Lincoln has retired as our webmaster. Todah rabah for your volunteer service! We are grateful for the changes that Lincoln brought to the website during his tenure. It was a labor of love — and an aesthetically satisfying result! Through Lincoln’s personal efforts and his collaborations, Emanu-El has established a web presence that his successor can enhance. As your editor, I asked Lincoln about his experience in this role. The following interview Q & A reflects his response.
- Q. What experience, if any, did you have with websites before you assumed the role of Congregation Emanu-El webmaster? A. By 2013, I had some experience designing and administering websites. I had served as the webmaster for two academic websites, including the UVic English Department’s site, and I had built a number of smaller websites for nonprofit organizations and individuals using online and offline software.
- Q. How did you become involved with Emanu-El’s website? A. While visiting the Congregation Emanu-El website, I saw that it was seriously in need of refreshing. Stephen Kagan, the volunteer webmaster who had built the site years before had become preoccupied with other matters and didn’t have time for a redesign of the Emanu-El site. So I built a mock-up of a simple website for the synagogue and presented it to Rabbi Harry, with the offer that I would fully build it out if he and the Board wished for me to do so. They were delighted that someone was taking the initiative. It turned out to be a big project, much bigger than I had expected, that involved consulting many different stakeholders to gather key information and to facilitate, along with Jonathan Stoppi, Frances Aknai, and the other newsletter folks, new modes of linking the synagogue’s disparate online identity. I eventually realized that I would need to get more deeply involved than I had at first expected.

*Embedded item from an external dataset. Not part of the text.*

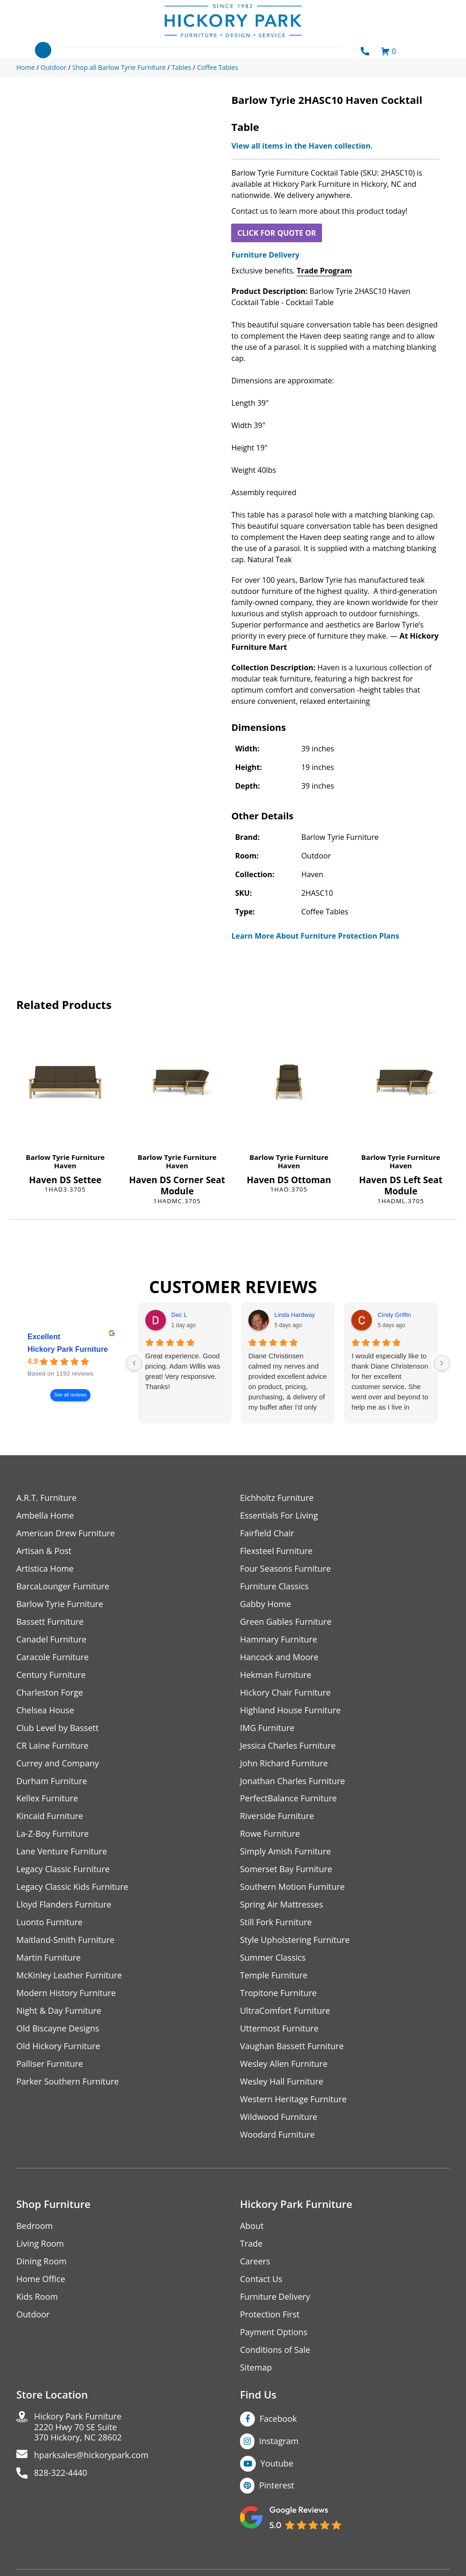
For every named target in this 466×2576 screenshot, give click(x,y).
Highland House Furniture (290, 1710)
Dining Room (41, 2261)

- Q. What were some of the tasks involved in the redesign? A. I bought a new URL (web address) for the synagogue: congregationemanuel.ca, which replaced and, for technical reasons, was easier to use than the old one, congregationemanu-el.ca, with a hyphen. I used an online platform that allowed me to create a site that I hoped members of various groups in the synagogue would be able to update easily. Even so, I had to “hack” the platform somewhat to create a menu system that would serve such a multi-faceted site, and to add Hebrew lettering and other elements that were not standard for the platform. I also took my own photos to make the website’s various pages more visually appealing. I was, and remain, proud of the new look of the website and its growing functionality for all of the Congregation Emanu-El community.

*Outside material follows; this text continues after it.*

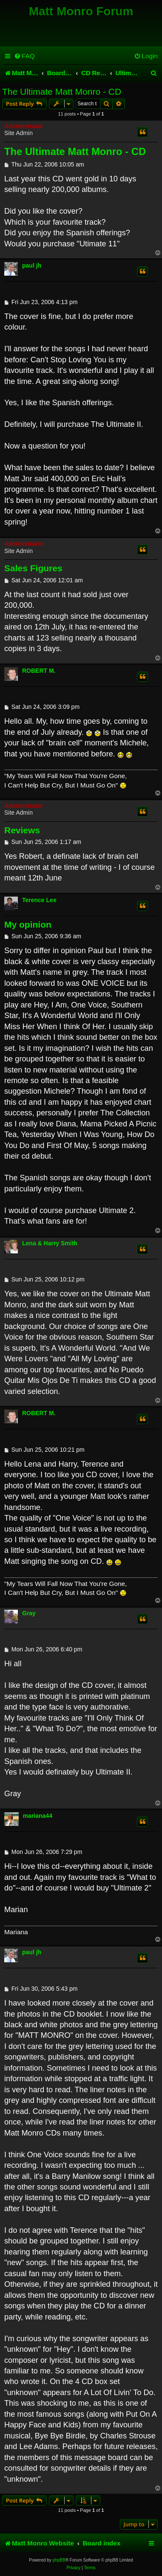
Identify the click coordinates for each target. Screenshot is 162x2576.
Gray (29, 1613)
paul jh (31, 265)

- Q. The scope of information technology projects have a tendency to expand? Did this occur with the website project? A. As the site grew and developed, I communicated at length, and frequently, with the people at ShulSuite, a third-party online donations and budgeting service used by our office. I also made the decision to switch Zelda Dean and all of the office staff to using Gmail rather than Outlook, as they had been doing for years. Gmail had become a robust online email solution for a small office like the Synagogue’s, where maintaining our own servers and hard drives was a difficult and potentially problematic proposition. I spent a long time reorganizing the entire mail system and helping staff learn to use it.
- Q. Did you play a direct role in developing the website content? A. I gathered all sorts of material from Ed Fitch and others relating to the Synagogue’s 150th anniversary events, which we all felt should have a place on the website. I designed the site to be able to offer details of our history for those visitors who were interested. I consulted, I believe, with every Synagogue committee to make sure that we had information about their activities on the site. And I found ways to make available many different kinds of resources that we had never before had online.
- Q. With whom did you co-ordinate in developing the website as a communication tool? A. Jonathan Stoppi and I coordinated quite a bit to make the website, newsletter, blog, and Koleinu work together more or less seamlessly. We put no small effort into increasing the Synagogue’s social media presence, although none of us had the time that would have been necessary to really make social media work as a communications tool in the ways that people like Avi Lambert, with whom we consulted, rightfully felt were needed. That is a project to come!
- Q. How would you rate your experience as Emanu-El’s webmaster? A. Over time, administering the website has been very pleasurable work that gave me the sense of contributing tangibly to the Congregation Emanu-El community. There have been some rough spots, but mostly the website administration has been a lovely experience that required regular, but not onerous, attention and work.
- Why are you stepping down from the position? A. Earlier this year Jean Dragushan and her committee let me know they were planning to further unify the Synagogue’s online media and proposed hiring a web designer. I was very pleased to hear this as I had recently become the 2017 Victoria International Jewish Film Festival Director and needed to focus my volunteer efforts on making that festival a success. Jean has done excellent work in consulting with me and others who have been involved in the past few years in the Synagogue’s online media and communications, and I wish her and her team great success as we go forward.
- Do you have any closing remarks? A. I have felt truly blessed to be able to offer my experience and knowledge in these past four years to help Congregation Emanu-El grow its online presence and improve communications. I felt very much attached to the event-world of the whole community as I administered and curated the website. Thank you to everyone who has collaborated with me, and to the many other volunteers throughout our kehilah who have made this work so meaningful!